The big, looming question is: How do you get there? How do you limit health-care spending in a way that doesn't hurt patients, but does root out unnecessary or expensive care?
To answer that question, the state of Massachusetts has turned to Stuart Altman, a Brandeis professor who has spent decades working on controlling health-care costs. Massachusetts Gov. Deval Patrick recently appointed Altman the chair of the Health Policy Commission Board, which will oversee the cost containment work.
"It's going to be our responsibility to see how things are going, how fast health spending is growing" Altman says. "We're going to have to take a look at where the pressures are for higher spending."

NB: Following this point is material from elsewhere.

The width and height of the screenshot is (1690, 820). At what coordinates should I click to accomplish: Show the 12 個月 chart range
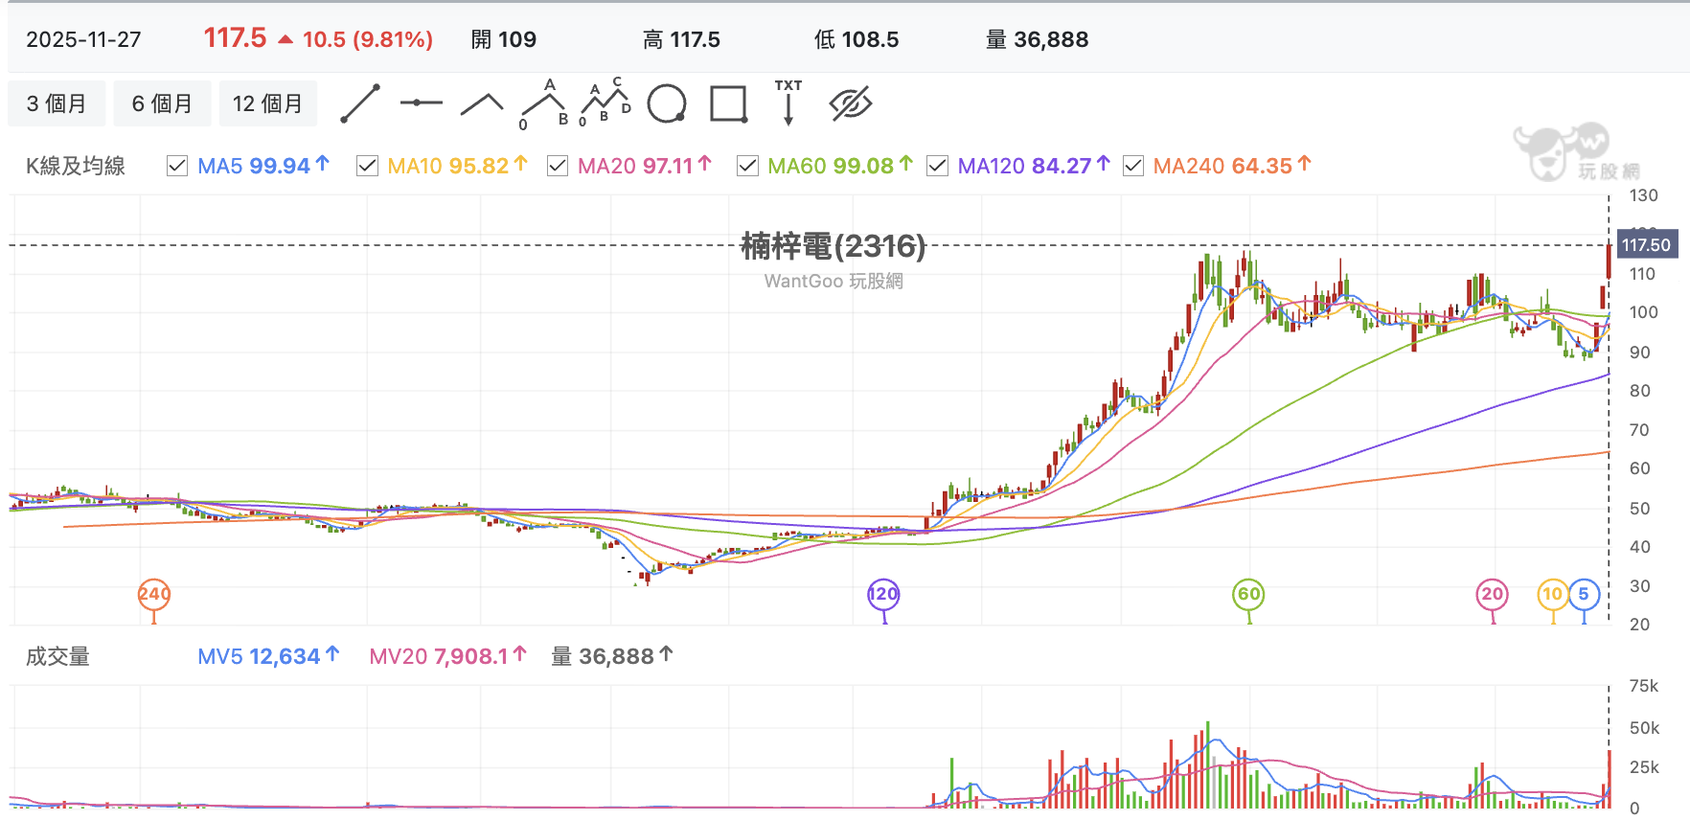click(x=267, y=103)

That, Altman says, means not just looking at the insurers' rate increases, but also the prices hospitals and doctors charge, which could drive up premiums.

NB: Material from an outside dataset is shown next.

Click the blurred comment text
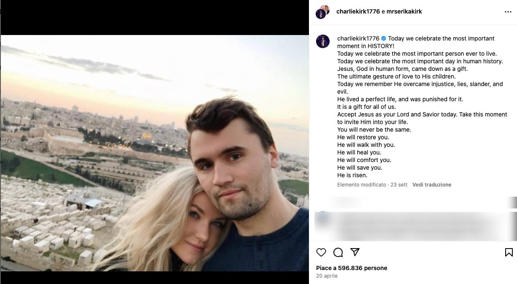 point(418,226)
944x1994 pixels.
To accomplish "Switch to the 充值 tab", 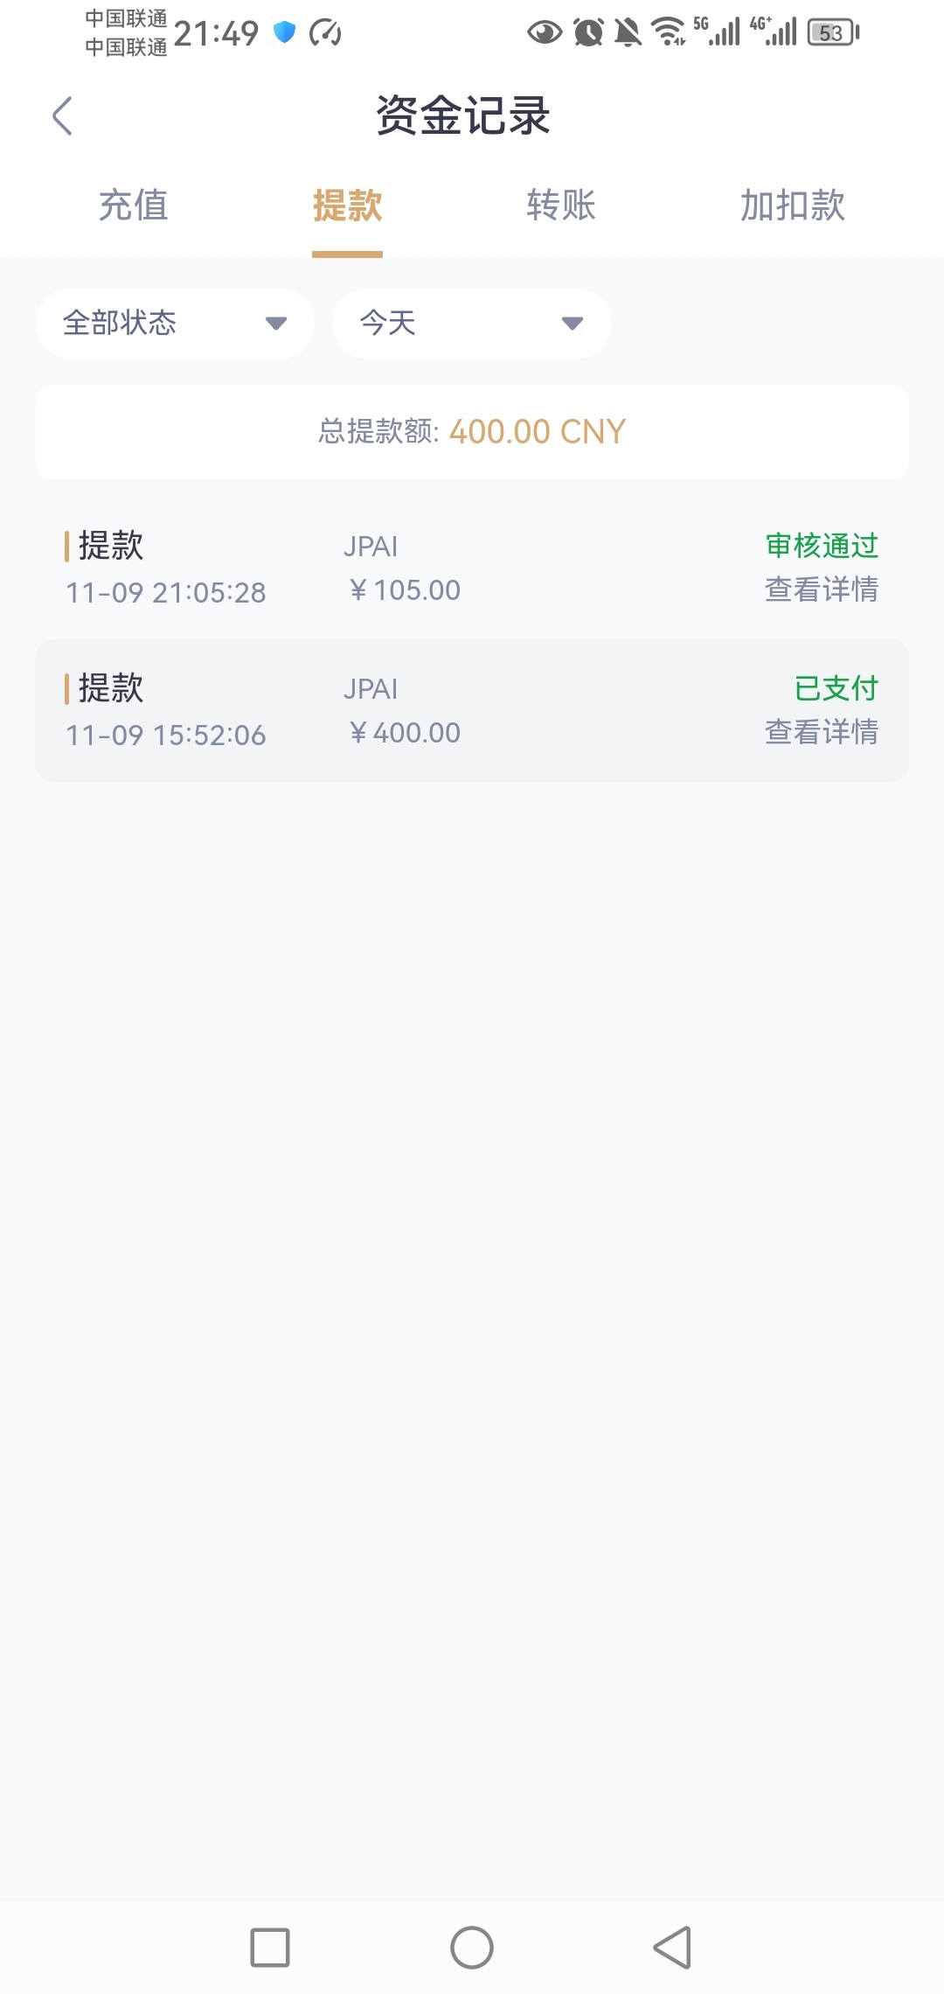I will 133,206.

"When most people think about health-care spending, they immediately focus on the payers [the insurance companies]," he says. "In the case of this legislation, we also need to look at the providers, and see how they're changing their models for how they get paid. When we see that they have signed a new contract, and demanding rates increases that would substantially exceed the cap, it's our responsibility to look and see if those are appropriate."

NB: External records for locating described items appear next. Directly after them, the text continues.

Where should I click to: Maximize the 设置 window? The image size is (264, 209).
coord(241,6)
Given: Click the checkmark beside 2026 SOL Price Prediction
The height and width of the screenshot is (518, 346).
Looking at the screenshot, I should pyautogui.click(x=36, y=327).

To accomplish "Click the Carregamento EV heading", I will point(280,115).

Its unclear what, exactly, happens if a rate increase is deemed inappropriate. The board that Altman chairs does have the power to contact the provider or hospital, and draw up a plan for how they'll reduce health care costs. They cannot, however, do much more than that, such as set rates they deem more appropriate.
That fact has lead to some questions about whether the Massachusetts effort has enough "teeth" to actually drive down spending.
Altman acknowledges those criticisms. At the same time, he thinks Massachusetts is still way ahead of other states when it comes to work to drive down health spending.
"The commission was set up to a watchdog and see to what extent the work the private sector is doing is working," he says. "If after two or three years from now, it's working, that's great. If not, the commission can come back to the legislature and say, 'This isn't working, we need more power.' I think that was the right way to structure this."
I asked Altman whether he thought the law would work: Would Massachusetts succeed at controlling health-care costs in a way that no other state had? The health wonks in the state are pretty divided on this issue.
"There is a degree of skepticism," Altman says. "At the same time, I'm impressed by the kind of change that is happening here."
He points to a new payment system piloted by Blue Cross Blue Shield of Massachusetts which rewards doctors for quality rather than quantity of services, and has shown to slow cost growth. Hospitals were trying out new payment systems before the law came into effect.
"There's a lot going on," Altman says. "I'm just happy to have a ringside seat."